The main advantage of a headrest DVD player, compared to all the other ways you can watch DVDs in a car, is that they don't take up any space. Integrated units are also extremely easy to install since they come built into replacement headrests, and portable hang-on units are even easier to use. There is also room for a tremendous amount of customization with this type of system due to the fact that a headrest DVD player can often be used by itself or in conjunction with a fully featured in-car multimedia system.
Plug and Play Vs. Cut and Patch Vs. Hangers On
While there are literally hundreds of headrest DVD players on the market, they can all be broken down into three important categories. The first type is designed to be installed into an existing headrest. That involves cutting into the headrest to create a space for the DVD player, so installing one of these units isn’t for the faint of heart. They typically come with bezels that hide the cut headrest material, which makes a seamless installation possible.

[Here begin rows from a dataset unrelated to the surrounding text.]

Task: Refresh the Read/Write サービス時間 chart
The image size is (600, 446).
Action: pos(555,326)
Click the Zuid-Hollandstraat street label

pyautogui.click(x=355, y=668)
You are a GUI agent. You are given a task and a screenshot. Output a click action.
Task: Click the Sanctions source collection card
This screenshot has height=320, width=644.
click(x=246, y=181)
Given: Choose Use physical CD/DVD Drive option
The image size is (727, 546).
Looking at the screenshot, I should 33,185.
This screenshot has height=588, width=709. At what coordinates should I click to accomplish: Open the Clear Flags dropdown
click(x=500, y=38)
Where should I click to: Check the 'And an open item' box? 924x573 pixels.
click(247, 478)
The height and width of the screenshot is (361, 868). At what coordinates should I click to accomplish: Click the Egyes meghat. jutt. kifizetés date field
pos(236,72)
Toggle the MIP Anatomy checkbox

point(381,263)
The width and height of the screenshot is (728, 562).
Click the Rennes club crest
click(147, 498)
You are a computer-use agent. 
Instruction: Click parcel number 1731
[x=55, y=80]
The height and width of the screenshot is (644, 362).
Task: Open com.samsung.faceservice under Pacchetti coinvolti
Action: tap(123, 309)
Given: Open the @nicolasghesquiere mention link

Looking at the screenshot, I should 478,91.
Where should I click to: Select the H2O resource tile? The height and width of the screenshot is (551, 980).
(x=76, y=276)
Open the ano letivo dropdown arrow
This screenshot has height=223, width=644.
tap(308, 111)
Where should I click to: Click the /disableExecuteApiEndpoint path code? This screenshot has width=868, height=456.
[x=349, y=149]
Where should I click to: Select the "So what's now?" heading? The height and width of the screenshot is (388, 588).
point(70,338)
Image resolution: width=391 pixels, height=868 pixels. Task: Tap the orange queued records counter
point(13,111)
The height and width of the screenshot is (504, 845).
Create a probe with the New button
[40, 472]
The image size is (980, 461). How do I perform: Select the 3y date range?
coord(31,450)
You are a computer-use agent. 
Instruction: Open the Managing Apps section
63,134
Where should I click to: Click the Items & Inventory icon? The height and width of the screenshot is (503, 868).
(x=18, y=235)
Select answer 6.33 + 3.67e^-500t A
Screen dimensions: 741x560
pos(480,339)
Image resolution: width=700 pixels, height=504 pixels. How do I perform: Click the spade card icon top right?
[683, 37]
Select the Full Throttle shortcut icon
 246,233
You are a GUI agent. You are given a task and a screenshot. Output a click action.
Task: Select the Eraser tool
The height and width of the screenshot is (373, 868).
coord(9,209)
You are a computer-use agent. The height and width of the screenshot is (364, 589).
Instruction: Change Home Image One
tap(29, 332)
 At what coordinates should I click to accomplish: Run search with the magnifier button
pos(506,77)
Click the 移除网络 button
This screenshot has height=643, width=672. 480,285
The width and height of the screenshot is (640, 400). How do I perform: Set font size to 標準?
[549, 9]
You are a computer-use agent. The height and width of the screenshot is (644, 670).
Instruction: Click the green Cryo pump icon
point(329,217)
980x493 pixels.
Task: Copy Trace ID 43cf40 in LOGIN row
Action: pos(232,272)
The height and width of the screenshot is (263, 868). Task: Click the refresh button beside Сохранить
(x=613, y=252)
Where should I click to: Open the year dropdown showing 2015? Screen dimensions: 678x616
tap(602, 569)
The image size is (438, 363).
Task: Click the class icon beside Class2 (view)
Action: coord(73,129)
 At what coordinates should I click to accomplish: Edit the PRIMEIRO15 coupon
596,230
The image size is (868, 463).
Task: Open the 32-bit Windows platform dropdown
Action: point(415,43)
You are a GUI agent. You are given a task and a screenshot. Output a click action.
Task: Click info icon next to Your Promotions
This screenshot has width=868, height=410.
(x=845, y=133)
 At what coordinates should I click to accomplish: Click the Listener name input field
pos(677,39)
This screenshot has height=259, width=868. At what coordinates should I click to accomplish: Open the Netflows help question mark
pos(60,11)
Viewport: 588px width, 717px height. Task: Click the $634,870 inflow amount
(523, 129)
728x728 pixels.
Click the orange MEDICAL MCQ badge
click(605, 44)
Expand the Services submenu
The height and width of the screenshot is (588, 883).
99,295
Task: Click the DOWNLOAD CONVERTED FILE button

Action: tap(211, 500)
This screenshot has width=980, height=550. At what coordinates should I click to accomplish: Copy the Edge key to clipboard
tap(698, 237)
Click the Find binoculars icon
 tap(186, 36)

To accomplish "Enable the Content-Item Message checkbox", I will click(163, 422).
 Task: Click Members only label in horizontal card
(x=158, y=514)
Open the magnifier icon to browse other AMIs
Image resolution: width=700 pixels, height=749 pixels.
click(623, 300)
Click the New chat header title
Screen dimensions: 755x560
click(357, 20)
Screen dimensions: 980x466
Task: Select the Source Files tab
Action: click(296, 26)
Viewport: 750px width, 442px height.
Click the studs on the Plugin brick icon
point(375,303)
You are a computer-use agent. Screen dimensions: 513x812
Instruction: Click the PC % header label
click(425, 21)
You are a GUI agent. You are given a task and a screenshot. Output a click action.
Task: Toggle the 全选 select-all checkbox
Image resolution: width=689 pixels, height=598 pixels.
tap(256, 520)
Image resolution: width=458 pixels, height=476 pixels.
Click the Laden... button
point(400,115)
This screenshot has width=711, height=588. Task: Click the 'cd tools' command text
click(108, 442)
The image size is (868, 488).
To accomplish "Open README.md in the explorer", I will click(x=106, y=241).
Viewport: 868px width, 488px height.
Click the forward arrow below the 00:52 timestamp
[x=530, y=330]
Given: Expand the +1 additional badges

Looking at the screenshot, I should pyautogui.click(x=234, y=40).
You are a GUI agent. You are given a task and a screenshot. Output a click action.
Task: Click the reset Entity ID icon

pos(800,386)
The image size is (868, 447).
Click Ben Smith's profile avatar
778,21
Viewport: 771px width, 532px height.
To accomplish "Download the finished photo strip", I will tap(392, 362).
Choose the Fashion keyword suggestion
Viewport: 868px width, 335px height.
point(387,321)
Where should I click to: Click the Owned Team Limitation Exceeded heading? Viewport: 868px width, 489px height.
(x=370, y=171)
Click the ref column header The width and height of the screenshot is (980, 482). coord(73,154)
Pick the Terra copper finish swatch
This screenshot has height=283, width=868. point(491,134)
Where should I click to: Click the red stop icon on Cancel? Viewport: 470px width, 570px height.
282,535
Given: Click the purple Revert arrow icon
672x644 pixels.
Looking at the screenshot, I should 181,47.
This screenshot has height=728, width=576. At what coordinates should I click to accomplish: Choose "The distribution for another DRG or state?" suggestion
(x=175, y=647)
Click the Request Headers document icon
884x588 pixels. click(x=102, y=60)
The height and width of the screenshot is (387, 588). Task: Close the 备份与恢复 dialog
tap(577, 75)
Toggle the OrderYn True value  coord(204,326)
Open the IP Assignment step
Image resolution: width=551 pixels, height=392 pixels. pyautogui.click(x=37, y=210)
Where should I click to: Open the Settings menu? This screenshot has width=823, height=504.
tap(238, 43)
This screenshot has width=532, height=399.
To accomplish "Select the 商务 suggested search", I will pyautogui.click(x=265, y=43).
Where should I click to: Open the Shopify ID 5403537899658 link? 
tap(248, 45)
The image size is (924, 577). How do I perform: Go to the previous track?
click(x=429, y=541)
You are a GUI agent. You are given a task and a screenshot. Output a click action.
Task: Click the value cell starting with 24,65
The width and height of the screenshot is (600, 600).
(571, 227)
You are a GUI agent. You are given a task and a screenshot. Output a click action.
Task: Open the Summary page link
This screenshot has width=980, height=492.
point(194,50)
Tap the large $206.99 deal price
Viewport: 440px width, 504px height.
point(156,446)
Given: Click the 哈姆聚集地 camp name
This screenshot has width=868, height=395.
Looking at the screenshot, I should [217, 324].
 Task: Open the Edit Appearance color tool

The next type of headrest DVD player comes pre-installed in a replacement headrest. These units are typically available in a variety of colors, although it isn’t always possible to find a perfect match for the seat material. Most of these units are also adjustable, which allows them to be installed in a variety of different vehicles. The main issue is that while they are adjustable, most of these units don't offer 100 percent coverage.
That means there is a small chance that any given headrest replacement DVD unit won't fit your seats.
The last, and easiest to use, is the external, portable car headrest DVD player. These units are essentially just flatscreen DVD players that run on 12V. Some of these players include the necessary hardware to temporarily attach them to a headrest, and others require a third party holder or carrier.
The main benefit of this type of car headrest DVD player is that it is tremendously portable, while the main drawback is aesthetic in nature.
Self-Contained Vs. Integrated DVD Headrests
Regardless of whether a headrest DVD player is plug-and-play or not, some level of wiring is required. Since completely self-contained systems include an LCD screen, DVD player, and either speakers or an audio output, the only necessary wiring involves hooking up a power source.
Integrated headrest DVD players can be tied into other video and audio sources, so they require additional wiring. Some of these units can be hooked into a DVD head unit, which allows everyone in the vehicle to watch the same movie or TV show. Since they also include their own DVD players, each person can also choose to watch his or her own program.
Headrest DVD Player Bonus Features
The most important feature for a headrest DVD player to have is some type of headphone support.
Some units have an output jack that headphones can be hooked up to, and others offer some type of wireless functionality. The three main types of wireless headphones use Bluetooth, infrared, or RF to connect. Since these technologies aren’t compatible with each other, it’s important to buy the right type of in-car headphones after choosing a headrest DVD player.
Some headrest DVD players also include other bonus features like:
built-in video games
USB ports and card readers
Headrest LDCs are a cheaper alternative to headrest DVD players. These units don’t include built-in DVD players, so they have to be hooked up to some type of external video source.
Some paired units include one DVD headrest and one DVD-less LCD headrest.
Alternatives to Headrest DVD Players
With the increasing popularity of iPads and other tablet computers, these highly portable devices have become a viable way to watch video content in a vehicle. While you can’t watch DVDs on a tablet, there are plenty of other ways to take your movies and TV shows on the road. With a tablet car mount and a wireless media server, the entertainment options are endless.